_WORK INSTRUCTION_
In the records below, find the line containing "This screenshot has height=524, width=1024." and transcribe it and every line after it exactly; leave the pictures out.

_INPUT MATERIAL_
⁂
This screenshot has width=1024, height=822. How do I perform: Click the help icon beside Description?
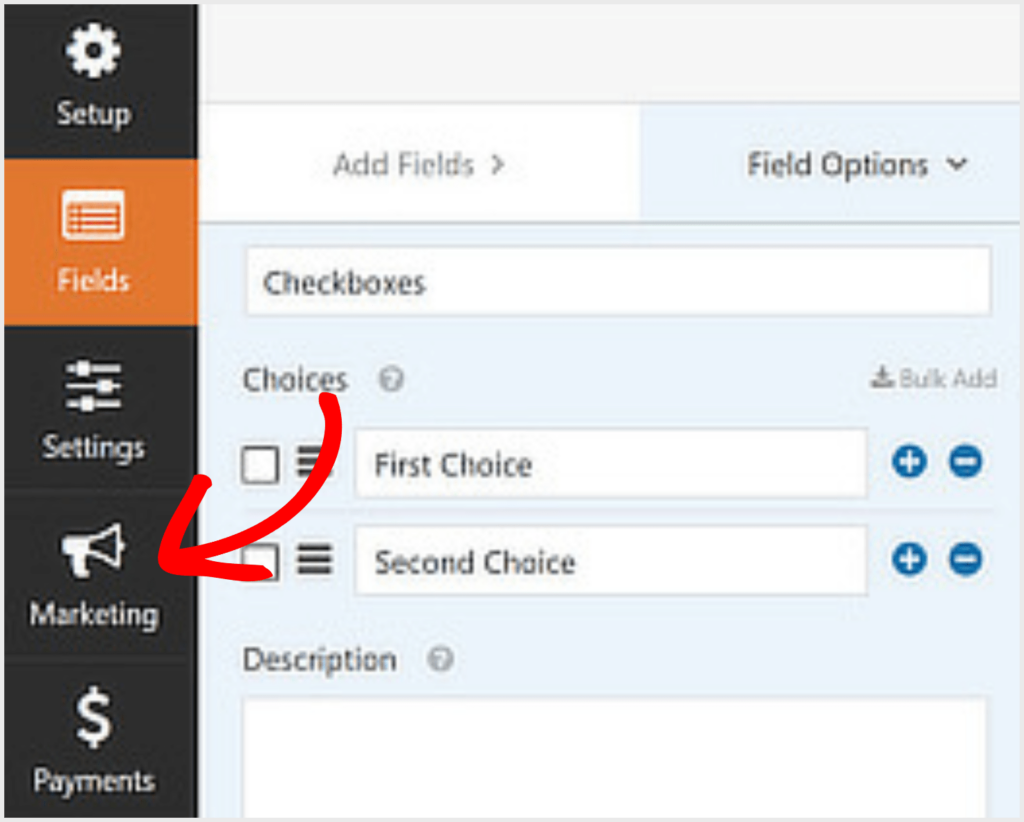click(x=438, y=659)
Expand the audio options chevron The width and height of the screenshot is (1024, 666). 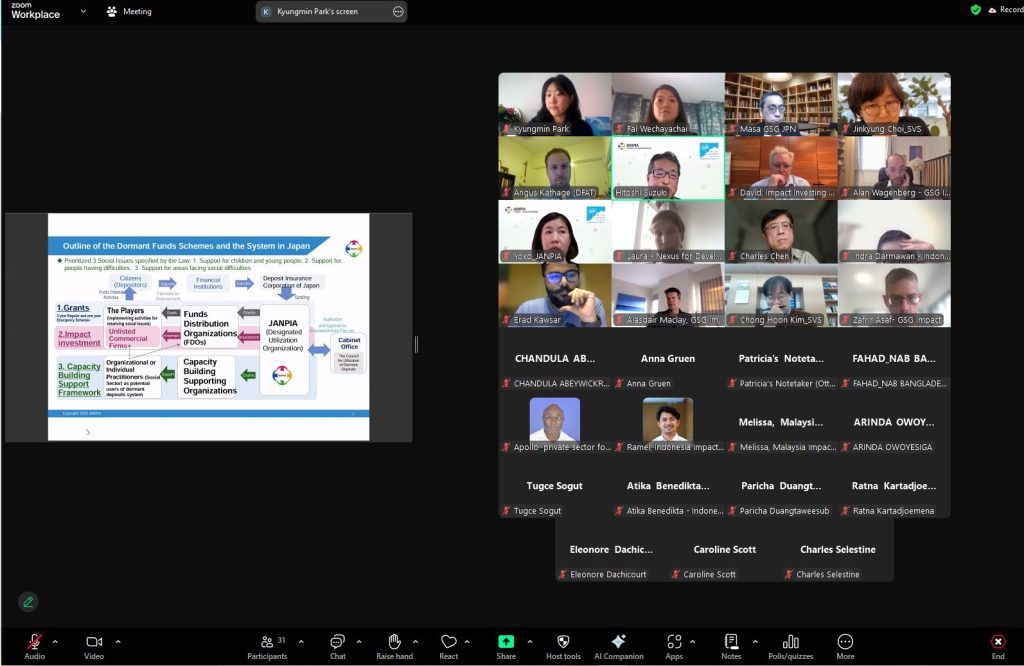point(55,641)
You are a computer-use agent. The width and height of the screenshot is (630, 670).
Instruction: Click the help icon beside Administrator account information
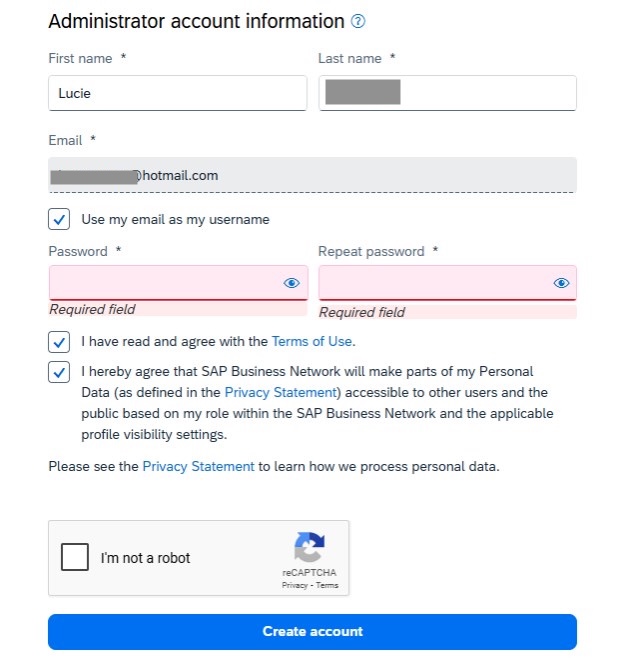click(x=359, y=21)
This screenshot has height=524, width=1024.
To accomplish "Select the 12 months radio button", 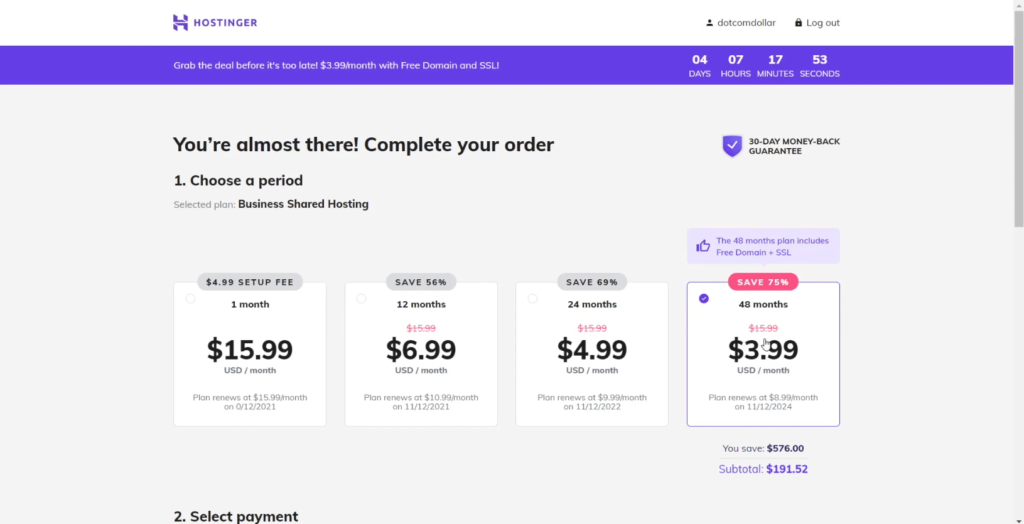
⁂
_ANSWER_
This screenshot has height=524, width=1024.
To accomplish "Select the 12 months radio button", 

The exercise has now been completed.